Electric Transportation Confers Environmental Benefits, But It’s a Tricky Subject
A friend sent me this piece from the Wall Street Journal on the environmental benefits of electric transportation, called Are Electric Cars Really Better for the Environment?
While it’s very good, the situation is actually a bit more complicated than this. These guys make the same mistake almost everyone makes in these calculations, i.e., they talk about the average grid mix. It’s true that the average grid mix is getting steadily cleaner, but that’s not the point. What matters is how utilities respond to a predictable, incremental load, e.g., charging a car.

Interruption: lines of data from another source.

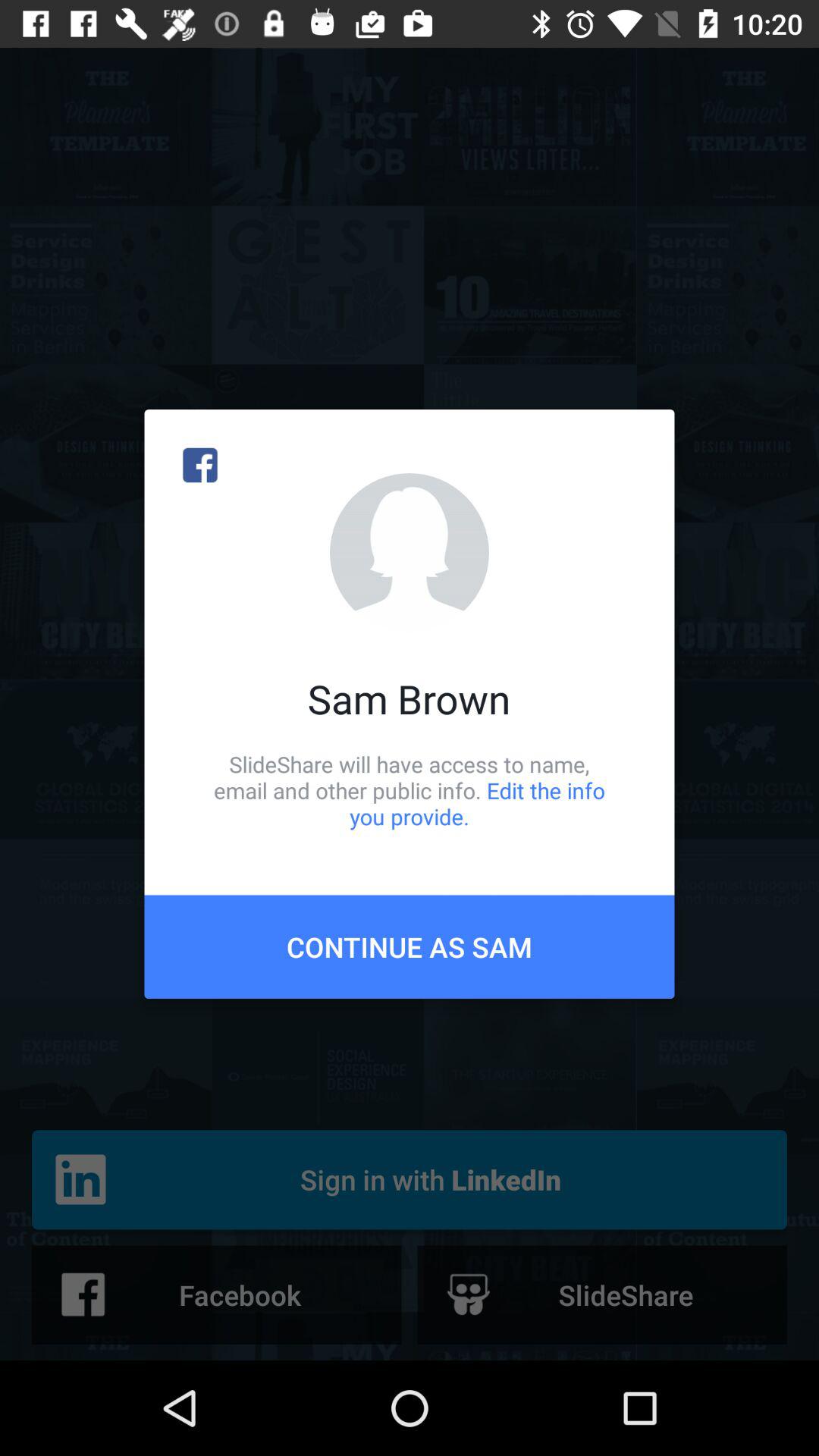
open icon below the sam brown item (409, 790)
Given the description of an element on the screen output the (x, y) to click on. 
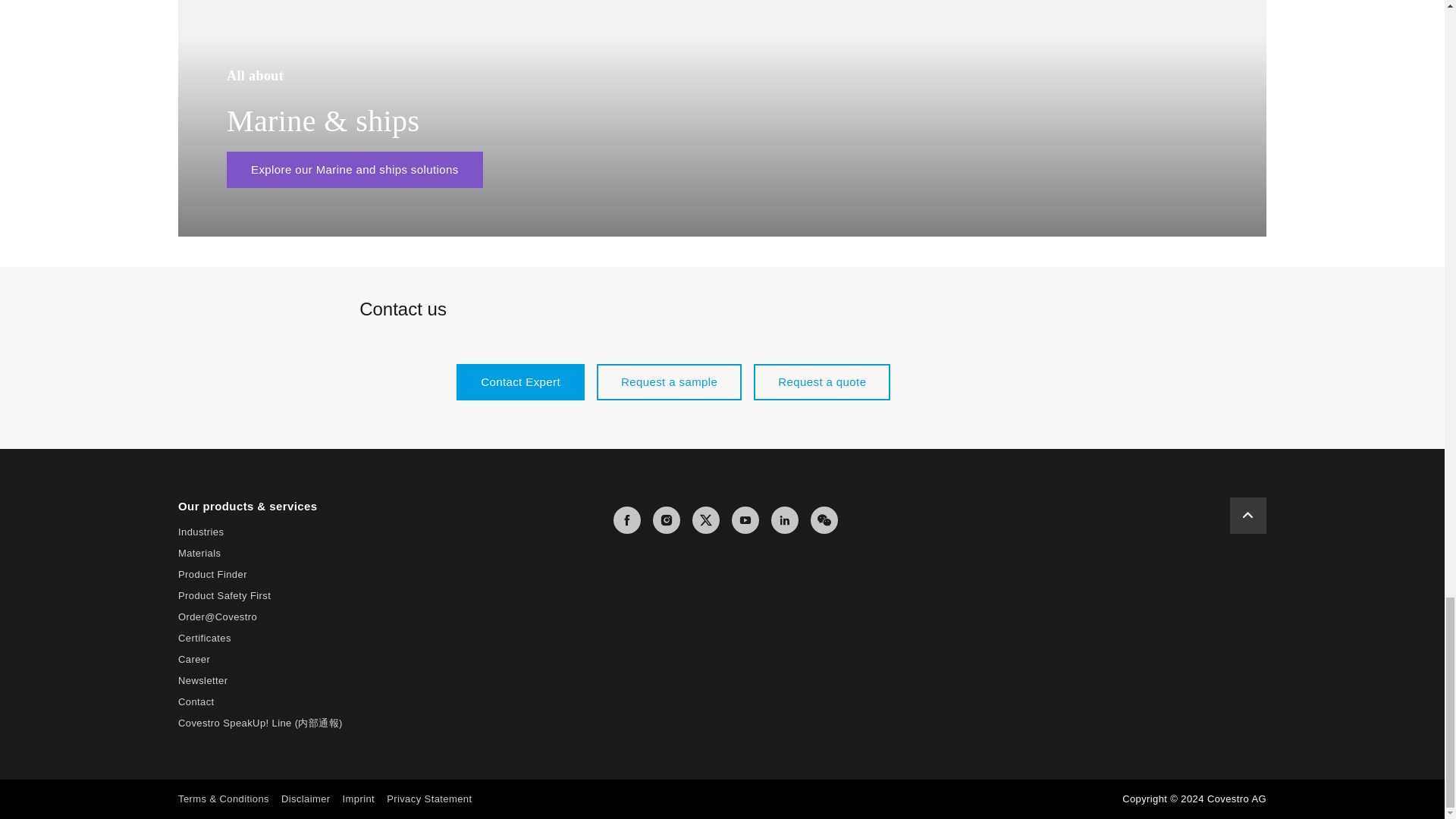
Contact (195, 701)
Product Safety First (223, 595)
Industries (200, 531)
Newsletter (202, 680)
Certificates (204, 637)
Product Finder (212, 573)
Career (193, 659)
Materials (199, 552)
Disclaimer (305, 798)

In the Eastern part of the U.S. at night, sadly, this means burning more coal. You plug your car in, and you’re setting off a series of buy/sell transactions the result of which is that somewhere, somebody who would otherwise be able to throttle back coal due to the lower nighttime demand can’t do that, because he needs that incremental power. And, because coal is far dirtier that anything else, the environmental benefit of an EV charged under these circumstances is far less than other places and times, where the energy source might be natural gas, or better yet, renewables or nuclear.
This too is changing all the time, and for the better. People are actually over-building the solar PV arrays on their roofs so as to accommodate charging their cars. The carbon footprint in this case is virtually zero–it’s just the construction of the solar panels.